The floods experienced in Auckland and much of the north island over the last few weeks are a stark reminder that climate change is here and the time to act is now. Years of inaction both globally and locally mean that events like this are no longer one in 100 years, but will become annual occurrences. While this is the worst that Auckland has experienced so far, it’s not too dissimilar to floods in Tarawhiti and Nelson over the last 18 months and it won’t be the last any of us see of this kind of devastation.
It’s no surprise that in the deluge, the city experienced a significant amount of food loss. The images of onions being washed out of their paddocks in Pukekohe were devastating.
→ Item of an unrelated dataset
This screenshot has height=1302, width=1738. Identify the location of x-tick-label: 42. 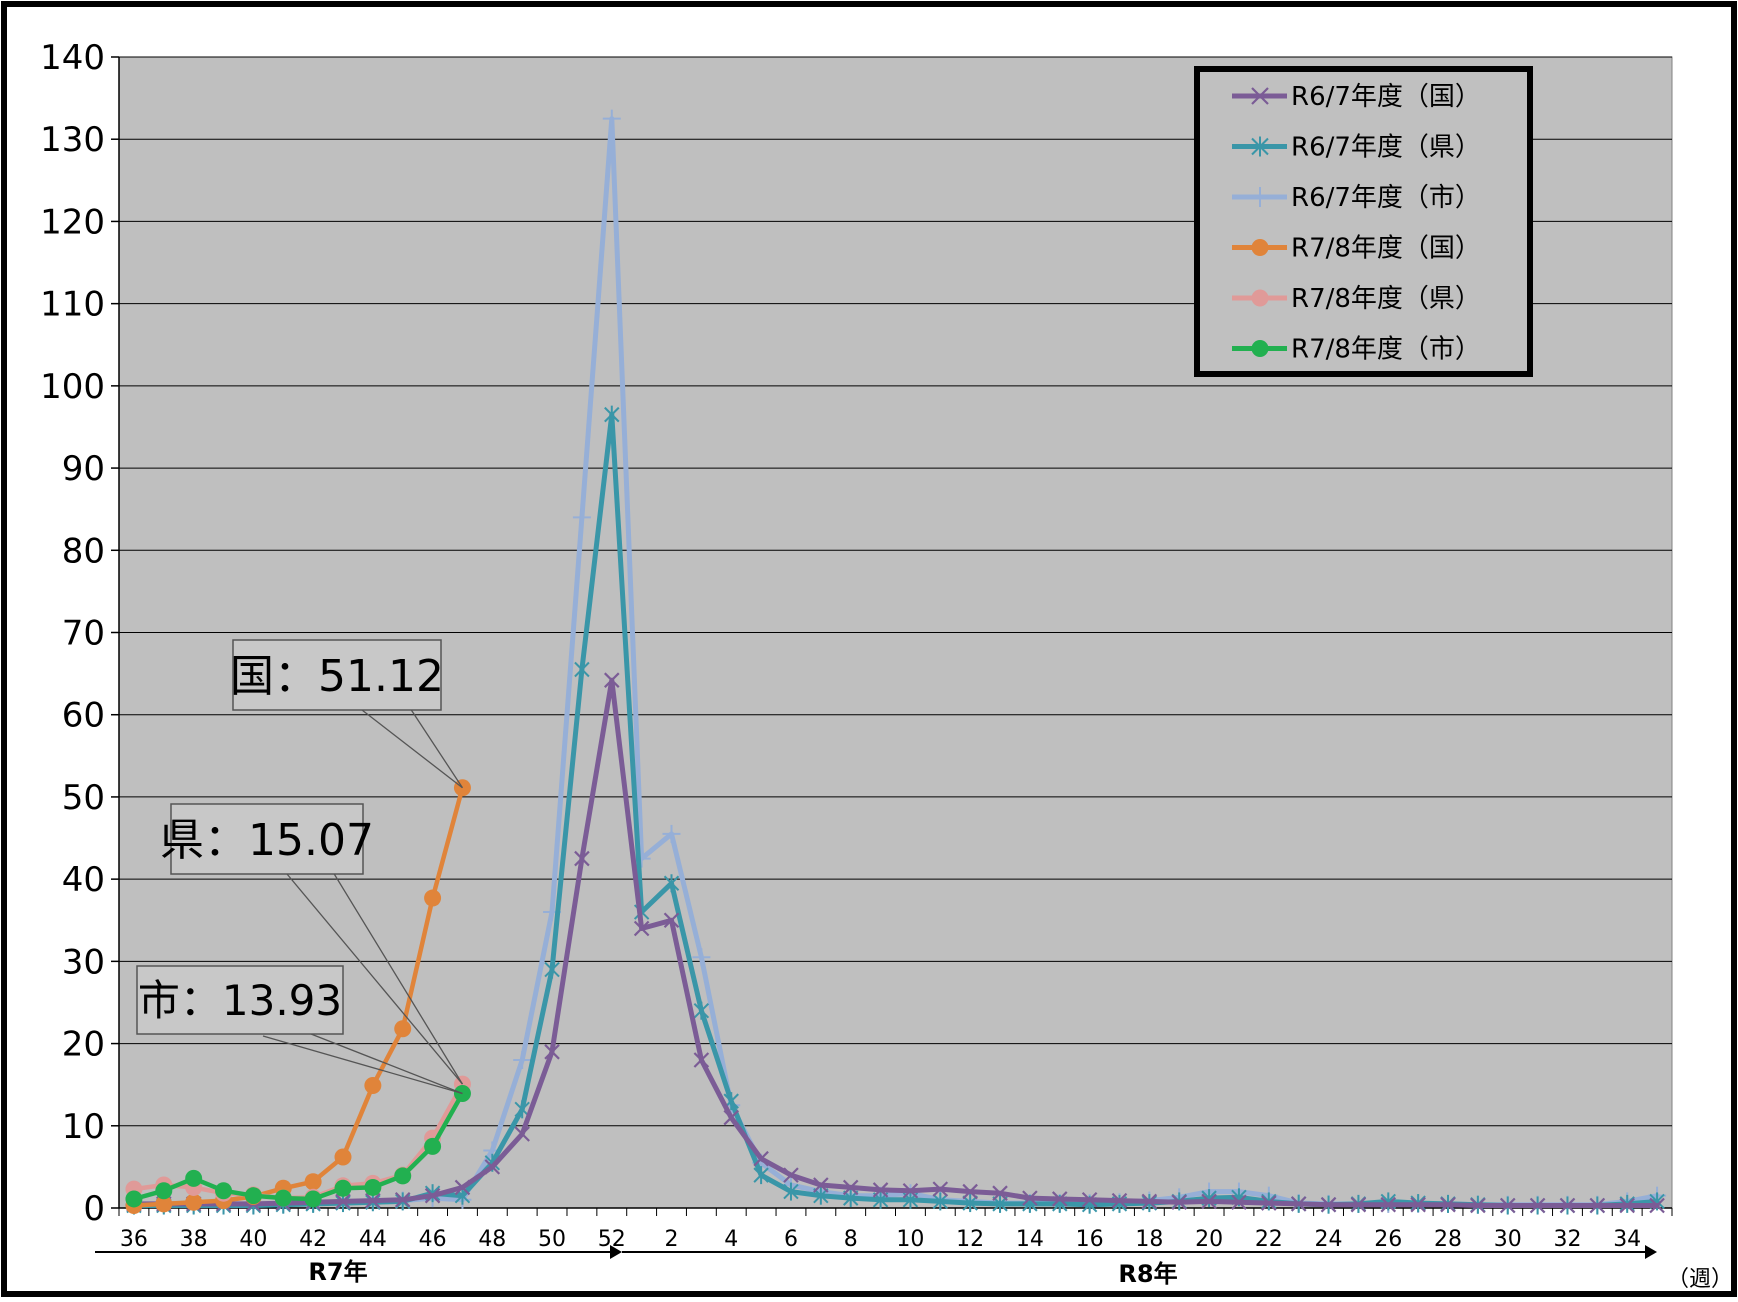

Not only will we not be able to eat those onions over the coming weeks, but the farmers have also lost their incomes and the fertile soil has washed away. I guess time will tell what impact this will have on overall supply and especially on prices. There have also been reports that the floods will impact winter crops grown in the region such as broccoli and cauliflower crops which aren’t even in the ground yet. The onions are one of the images that stick in my mind, not only due to the waste but the flow-on effects it will have on the food supply in months to come. This article by Radio New Zealand talks about some of the challenges our growers are facing as a result of changes to our climate. In the article, they interview a Pukekohe grower impacted by the floods. Pukekohe grows around 26% of Aotearoa’s domestic produce which gives some insight into the potential reach this could have not only to the Auckland region but nationally.
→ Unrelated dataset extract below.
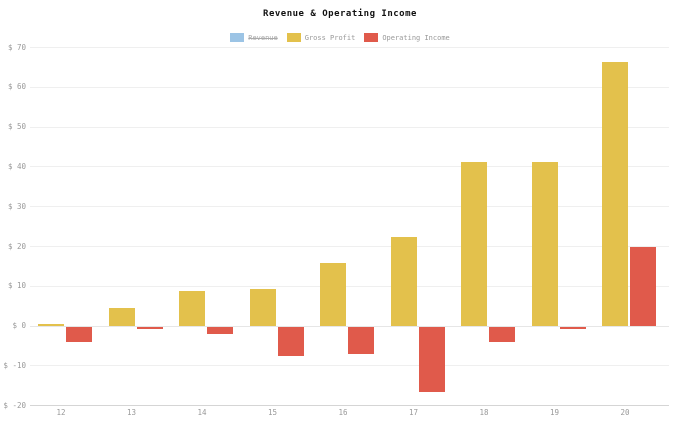 The width and height of the screenshot is (680, 430). Describe the element at coordinates (61, 412) in the screenshot. I see `x-axis-label-12: 12` at that location.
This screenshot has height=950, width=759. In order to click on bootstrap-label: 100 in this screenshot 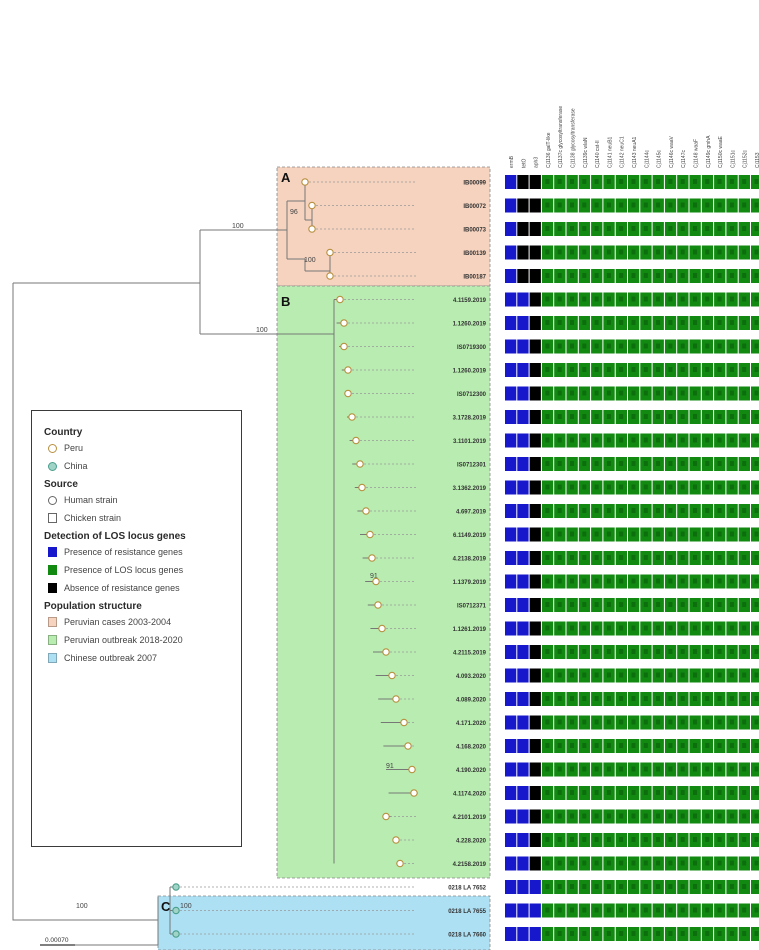, I will do `click(82, 906)`.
Photo credit: RNZ website (supplied by Stan Clark)
At the other end of the supply chain, several supermarkets across the city were flooded. The most notable images were from Pak'nSave Wairau Park on Auckland's North Shore, where water appeared to be above knee height. This of course will result in significant food waste due to contamination and damage.
Photo credit: NZ Herald website (sourced from Facebook)
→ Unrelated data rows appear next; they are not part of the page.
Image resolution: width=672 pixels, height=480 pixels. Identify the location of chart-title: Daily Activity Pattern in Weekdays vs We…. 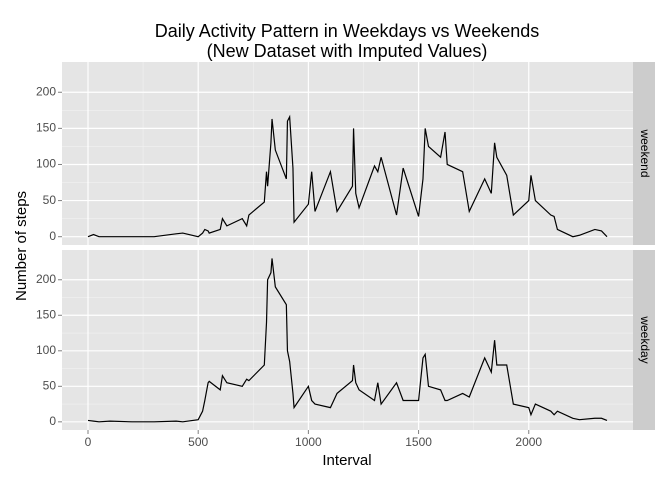
(348, 31).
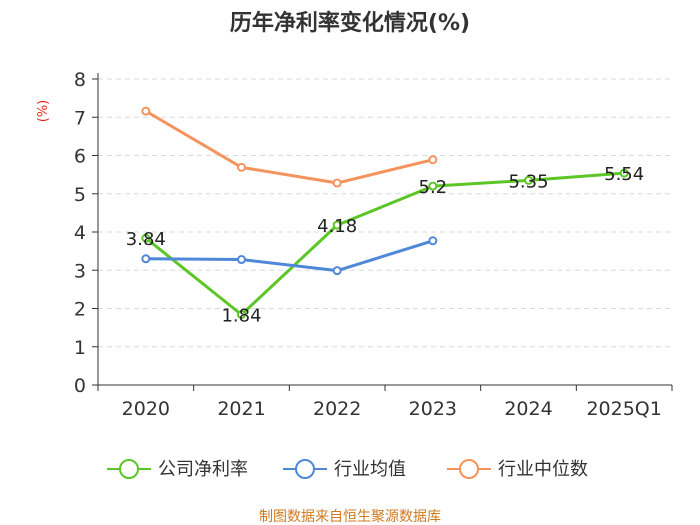  Describe the element at coordinates (433, 409) in the screenshot. I see `x-tick-label-2023: 2023` at that location.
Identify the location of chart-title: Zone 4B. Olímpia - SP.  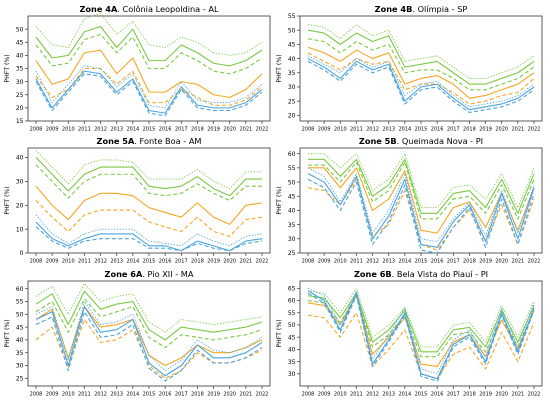
(422, 9).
Early estimates are putting the financial cost of this event up to half a billion dollars. However, this event also comes with a cost to the planet with water-damaged furniture, clothing, other household items and sludge all heading to landfill. The volume and contamination of these items mean there’s little choice for a lot of them.
The floods have acted as a timely reminder of what we do and why we do it. Luckily, the Foodprint team were relatively unaffected, but the experience of living through our first climate event is now etched in our minds forever.